» **Passage to read**:
Begin

# The tie gap between flex track



## SRV1 (Nov 14, 2010)

I figured out that you have to remove some ties to connect flex track and I notice the gap in a lot of videos I watch of unfinished layouts. On a separate programming track it doesn't matter much but what do people do to fill in these gaps to finish the layout? Do people try to re-use the piece that came out? Mine got broken and mangled removing them. The rails don't really want to go back in. They're made to slide out, not snap in place from above or below from what I can tell.


----------



## Southern (Nov 17, 2008)

I cut the top of the old ties smooth and then slid them in from the side just be for I add the ballast.


----------



## Davidfd85 (Jul 4, 2011)

Just like he said ^^^^^^^. Keep the ties you cut out, I trim one side flat and just the inner of the nubs on the other leaving the outer one intact, a drop of white glue, slide it under the track, flattened side first and butting the remaining nub against the track and then ballast.
If you put them back in with the remaining nub on the show side when your done with the ballast its hard to spot it.


----------



## NIMT (Jan 6, 2011)

Like Southern said, just use old ties, notch them for the rail joiners if need be and slide them under.


----------



## D&J Railroad (Oct 4, 2013)

End

» **Information supplied**:
Begin

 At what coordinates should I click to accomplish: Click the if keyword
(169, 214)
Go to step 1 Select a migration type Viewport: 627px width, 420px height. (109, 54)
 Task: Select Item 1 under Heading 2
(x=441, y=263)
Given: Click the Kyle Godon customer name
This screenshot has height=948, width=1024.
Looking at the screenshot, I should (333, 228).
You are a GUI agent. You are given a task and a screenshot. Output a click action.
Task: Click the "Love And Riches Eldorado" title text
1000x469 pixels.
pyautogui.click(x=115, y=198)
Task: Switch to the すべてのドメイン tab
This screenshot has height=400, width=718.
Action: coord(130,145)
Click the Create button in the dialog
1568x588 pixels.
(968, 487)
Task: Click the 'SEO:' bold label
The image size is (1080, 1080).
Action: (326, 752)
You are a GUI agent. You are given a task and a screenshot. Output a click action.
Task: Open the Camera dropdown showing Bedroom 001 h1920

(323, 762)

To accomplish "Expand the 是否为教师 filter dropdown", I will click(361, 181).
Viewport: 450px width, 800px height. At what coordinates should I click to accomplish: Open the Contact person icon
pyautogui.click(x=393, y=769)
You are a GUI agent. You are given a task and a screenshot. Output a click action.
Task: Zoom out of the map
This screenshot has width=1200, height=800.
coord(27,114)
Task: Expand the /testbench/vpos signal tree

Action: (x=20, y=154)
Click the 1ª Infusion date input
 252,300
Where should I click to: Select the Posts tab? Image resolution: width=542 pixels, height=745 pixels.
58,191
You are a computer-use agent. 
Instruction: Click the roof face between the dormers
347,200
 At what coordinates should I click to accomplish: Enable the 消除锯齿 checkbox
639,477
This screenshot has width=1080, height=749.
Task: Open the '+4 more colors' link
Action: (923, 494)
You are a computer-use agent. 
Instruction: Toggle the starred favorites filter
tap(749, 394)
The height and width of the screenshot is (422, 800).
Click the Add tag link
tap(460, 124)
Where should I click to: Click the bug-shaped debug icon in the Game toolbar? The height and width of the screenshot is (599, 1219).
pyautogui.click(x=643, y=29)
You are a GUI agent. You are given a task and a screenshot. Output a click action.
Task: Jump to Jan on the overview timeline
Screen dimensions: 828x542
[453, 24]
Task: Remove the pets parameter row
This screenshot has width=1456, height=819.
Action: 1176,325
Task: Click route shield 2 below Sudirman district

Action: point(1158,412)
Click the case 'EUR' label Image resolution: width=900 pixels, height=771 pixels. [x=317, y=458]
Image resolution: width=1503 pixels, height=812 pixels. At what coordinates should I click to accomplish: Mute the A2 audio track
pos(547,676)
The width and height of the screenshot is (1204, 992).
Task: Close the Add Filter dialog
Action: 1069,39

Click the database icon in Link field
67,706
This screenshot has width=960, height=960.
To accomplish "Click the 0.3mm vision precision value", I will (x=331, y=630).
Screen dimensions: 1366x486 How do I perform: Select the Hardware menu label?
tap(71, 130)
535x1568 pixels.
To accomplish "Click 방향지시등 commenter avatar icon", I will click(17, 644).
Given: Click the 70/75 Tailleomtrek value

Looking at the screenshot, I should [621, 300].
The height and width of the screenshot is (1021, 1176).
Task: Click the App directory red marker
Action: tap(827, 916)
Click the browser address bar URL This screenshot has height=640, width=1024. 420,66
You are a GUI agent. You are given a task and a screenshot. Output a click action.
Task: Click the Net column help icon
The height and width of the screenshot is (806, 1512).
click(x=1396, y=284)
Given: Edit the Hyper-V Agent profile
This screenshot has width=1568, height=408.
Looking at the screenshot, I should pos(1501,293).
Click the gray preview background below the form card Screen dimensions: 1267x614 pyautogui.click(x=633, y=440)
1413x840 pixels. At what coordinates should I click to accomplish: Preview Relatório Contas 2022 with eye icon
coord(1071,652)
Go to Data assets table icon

End

Continue the forum thread about filling the tie gaps between pieces of flex track, starting after its last line.

I cut ties from short discarded pieces of track as well. Ya have to smooth the top of the tie off before sliding it under the rail, otherwise it will cause a hump in the rail that you do not want.


----------



## SRV1 (Nov 14, 2010)

Makes sense. Thanks guys.

Sent from my SCH-R950 using Tapatalk 2


----------



## timlange3 (Jan 16, 2013)

I use a razor saw (rail saw) and lay the track down with one end at the edge of a table.
Then laying the saw down flat on its side I carefully saw through the tops of the first one or two of the ties just below the rail. This cuts off the molded spike heads and leaves a gap between the rail and the ties. This gap is then used by the track joiner. This allows the joiner to fit without causing the rail to be higher causing a bump. Since the ties are not removed, there is no tie gap either.


----------



## DonR (Oct 18, 2012)

Great tip Tim

Using your method would save a lot of time and
trouble. Where were you when I was laying track?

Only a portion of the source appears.